Setelah masalah ini terselesaikan, Liu Changdie dengan penuh semangat pergi ke Gunung Huazhong untuk memodifikasi lempengan formasi. Li Yuanjiao mengantar sang ahli formasi dengan perasaan campur aduk antara geli dan lega.
“Pria itu terlalu antusias, selalu menyeretku ke dalam percakapan panjang! Meskipun niatnya baik, itu membuatku sangat tidak nyaman…” keluh Li Yuanjiao. Ia mengenakan pakaian hitam dan duduk santai di kursi tinggi, menyesap anggur roh dan menghembuskan napas hangat.
Mendengar itu, Li Qinghong, yang sedang tersenyum cerah, mengedipkan matanya dengan main-main. Suaranya yang ringan dan menyenangkan menggoda, “Aku jarang mengunjungi Gunung Huaqian, dan Kakak Jiao menyuruhku mendengarkan keluhannya. Mungkin orang ini bukanlah orang yang membuatmu gelisah. Sekarang kupikir-pikir, hari besarmu semakin dekat. Sungguh lucu melihatmu begitu gelisah!”

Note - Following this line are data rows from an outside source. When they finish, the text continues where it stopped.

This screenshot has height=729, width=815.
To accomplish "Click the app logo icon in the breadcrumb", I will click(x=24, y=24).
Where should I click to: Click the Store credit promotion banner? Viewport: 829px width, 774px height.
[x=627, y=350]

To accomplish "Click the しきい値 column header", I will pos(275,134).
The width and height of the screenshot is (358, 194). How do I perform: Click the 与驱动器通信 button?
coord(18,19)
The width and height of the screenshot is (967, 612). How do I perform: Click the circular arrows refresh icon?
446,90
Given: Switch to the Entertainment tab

Li Yuanjiao tersenyum malu, menyadari betapa mudahnya Li Qinghong mengetahui tipu dayanya. Dia tergagap, “Aku penasaran wanita seperti apa dia…”

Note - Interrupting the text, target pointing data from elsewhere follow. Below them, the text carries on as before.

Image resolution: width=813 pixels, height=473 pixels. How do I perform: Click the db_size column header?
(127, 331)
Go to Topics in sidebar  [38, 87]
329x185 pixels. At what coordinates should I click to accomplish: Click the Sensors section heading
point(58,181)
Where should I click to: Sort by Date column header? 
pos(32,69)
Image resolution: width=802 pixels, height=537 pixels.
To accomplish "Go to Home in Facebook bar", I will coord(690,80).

Li Qinghong terkikik, memegang cangkir anggurnya ke bibir merahnya tetapi tidak meminumnya. Dia menirukan suara seorang pria paruh baya, terdengar serak dan ramah saat berkata, “Kalau begitu, kita memang memiliki seorang putri selir bernama Xiao Guiluan—yang memiliki karakter dan penampilan yang luar biasa. Dia pasti pasangan yang sempurna untuk Yuanjiao!”
Li Yuanjiao menatapnya tajam dan, melihatnya tertawa sendiri, berkata dengan kesal, “Kau sepertinya menikmati ini! Tahukah kau betapa tersiksanya perasaanku?!”

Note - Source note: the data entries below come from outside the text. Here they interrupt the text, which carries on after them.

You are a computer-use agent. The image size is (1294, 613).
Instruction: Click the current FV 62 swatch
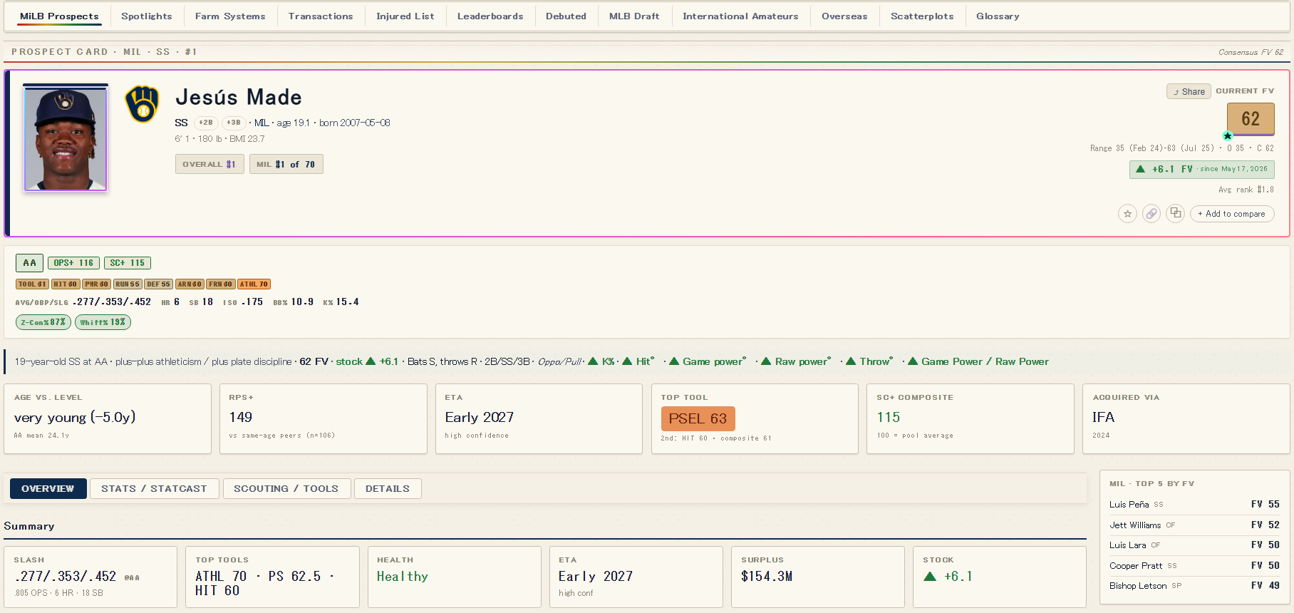pyautogui.click(x=1251, y=119)
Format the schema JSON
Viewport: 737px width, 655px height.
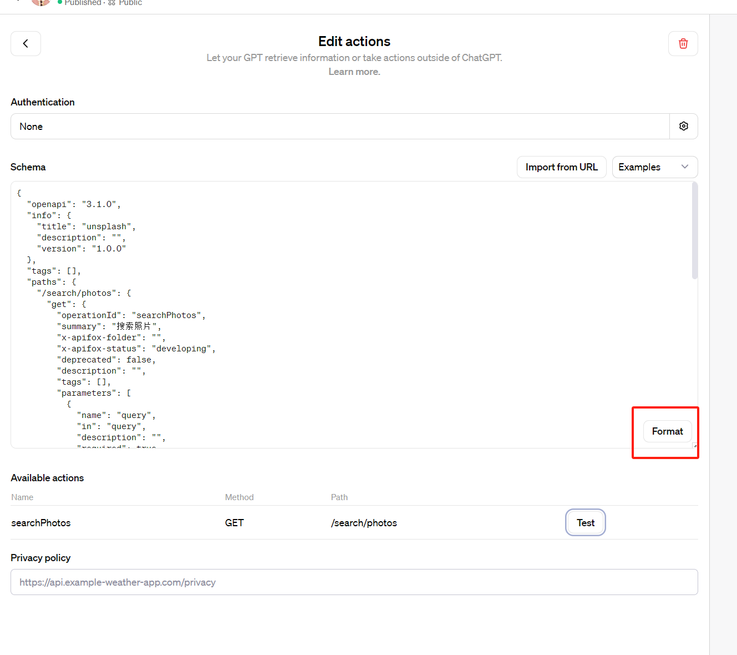coord(667,431)
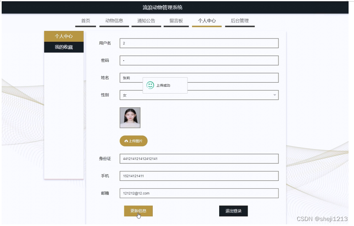This screenshot has width=354, height=226.
Task: Click the uploaded profile photo thumbnail
Action: [x=130, y=118]
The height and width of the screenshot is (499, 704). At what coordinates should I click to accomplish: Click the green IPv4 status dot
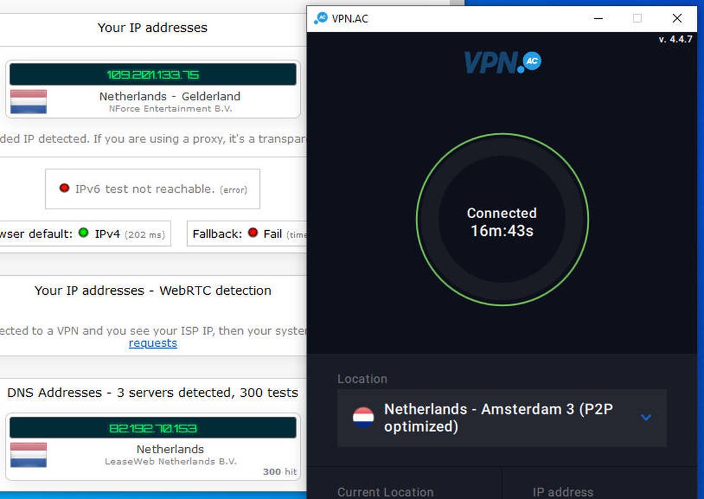(x=83, y=233)
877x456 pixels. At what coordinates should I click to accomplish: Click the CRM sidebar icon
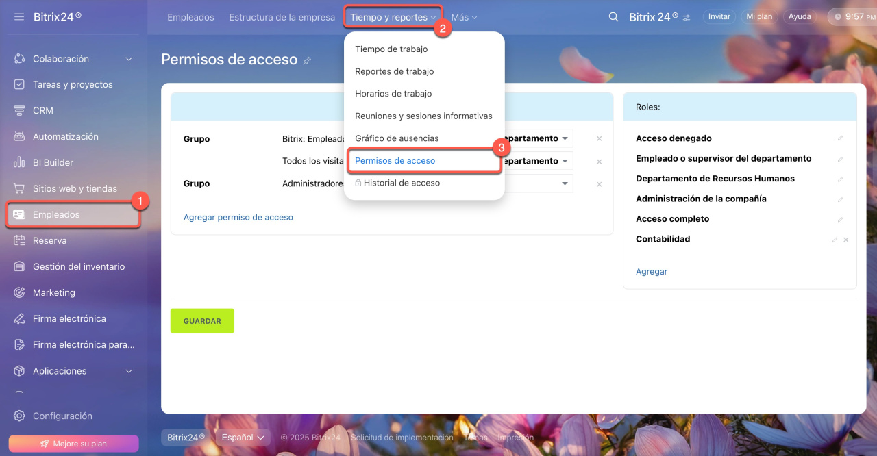tap(20, 110)
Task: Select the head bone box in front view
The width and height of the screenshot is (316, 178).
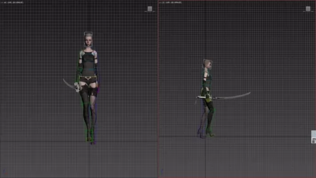Action: (x=88, y=39)
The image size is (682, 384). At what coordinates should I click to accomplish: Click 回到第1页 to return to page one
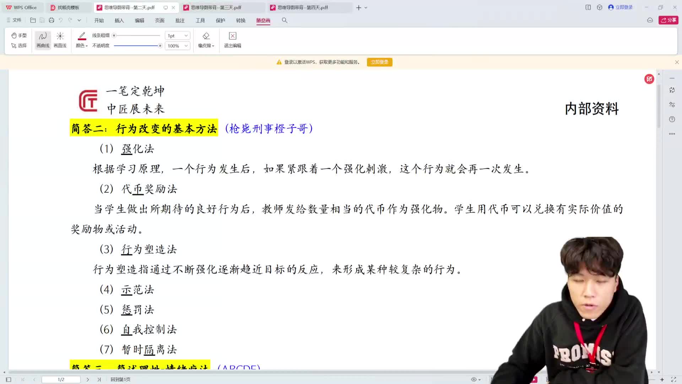[x=121, y=379]
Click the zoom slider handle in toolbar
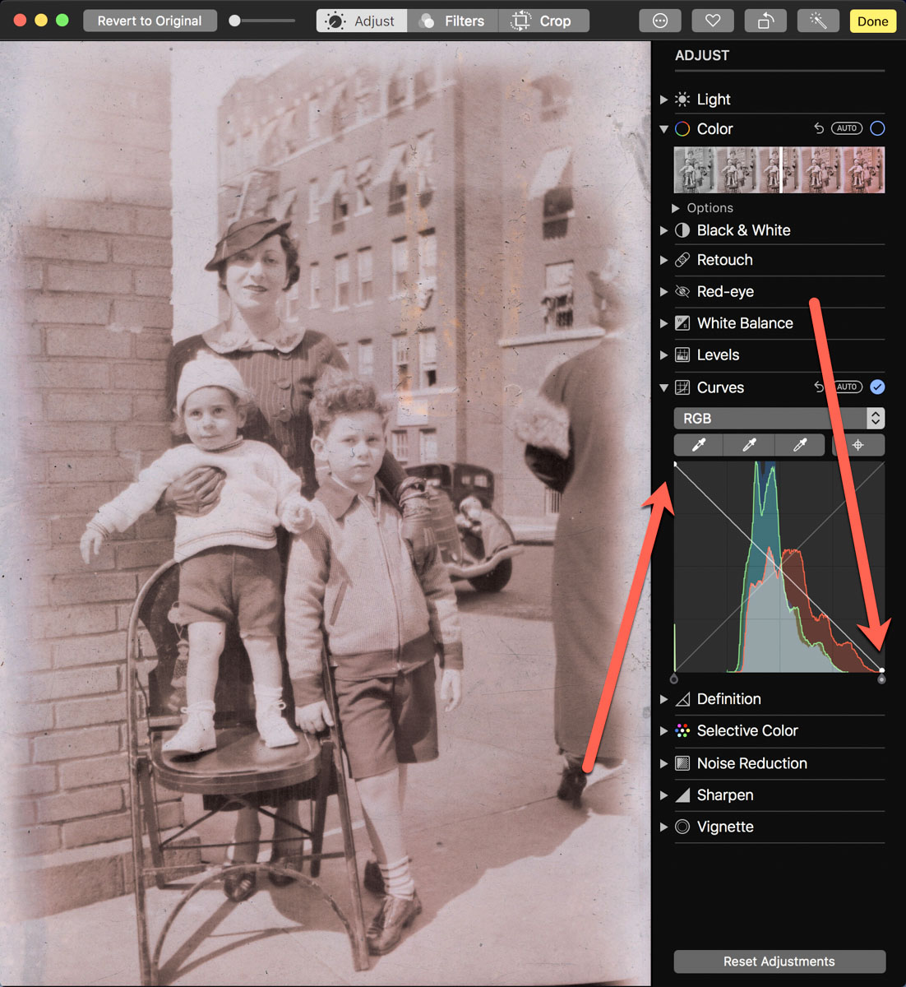 coord(235,21)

Ekspresi Li Qinghong berubah serius, tetapi dia masih tersenyum lembut. “Kudengar Xiao Guiluan sudah mencapai tahap keempat Alam Pernapasan Embrio… Dia benar-benar sangat berbakat. Karena mereka bilang karakter dan penampilannya luar biasa, apa yang perlu dikhawatirkan? Kau tidak mungkin meminta lebih banyak lagi ketika istrimu sudah memenuhi ketiga kriteria ini!”
Li Yuanjiao menghela napas panjang dan menjawab, “Tidak mungkin seorang kultivator terlihat buruk. Lagipula, bahkan wajah tercantik pun akan layu setelah seabad. Bagiku, penampilan adalah atribut yang paling tidak berharga—hampir tidak perlu disebutkan.”
Li Yuanjiao meneguk anggur dan mulai mengungkapkan pikirannya. Ia mengangkat satu jari dan melanjutkan, “Soal bakat, terlalu luar biasa atau terlalu kurang akan menciptakan perpecahan di antara orang-orang… Memiliki kemampuan yang seimbang adalah yang terbaik.”
Sambil menurunkan jarinya, wajah Li Yuanjiao menunjukkan sedikit kekhawatiran saat dia berkata, “Yang paling membuatku khawatir adalah karakter. Senior Xiao Yuansi adalah orang yang jujur, tetapi ketika dia mengatakan seseorang memiliki karakter yang sangat baik, siapa yang tahu apa arti sebenarnya…”
Li Qinghong mengangguk sambil berpikir dan bertanya dengan hati-hati, “Apakah Anda khawatir Xiao Guiluan mungkin terlalu baik? Atau mungkin terlalu lemah?”
Li Yuanjiao mencibir dan menjawab, “Baik baik hati maupun kejam, jika dia tidak bisa membaca ekspresi orang, memahami situasi, atau mentolerir sifat manusia… memiliki salah satu dari kekurangan ini bisa mendatangkan bencana.”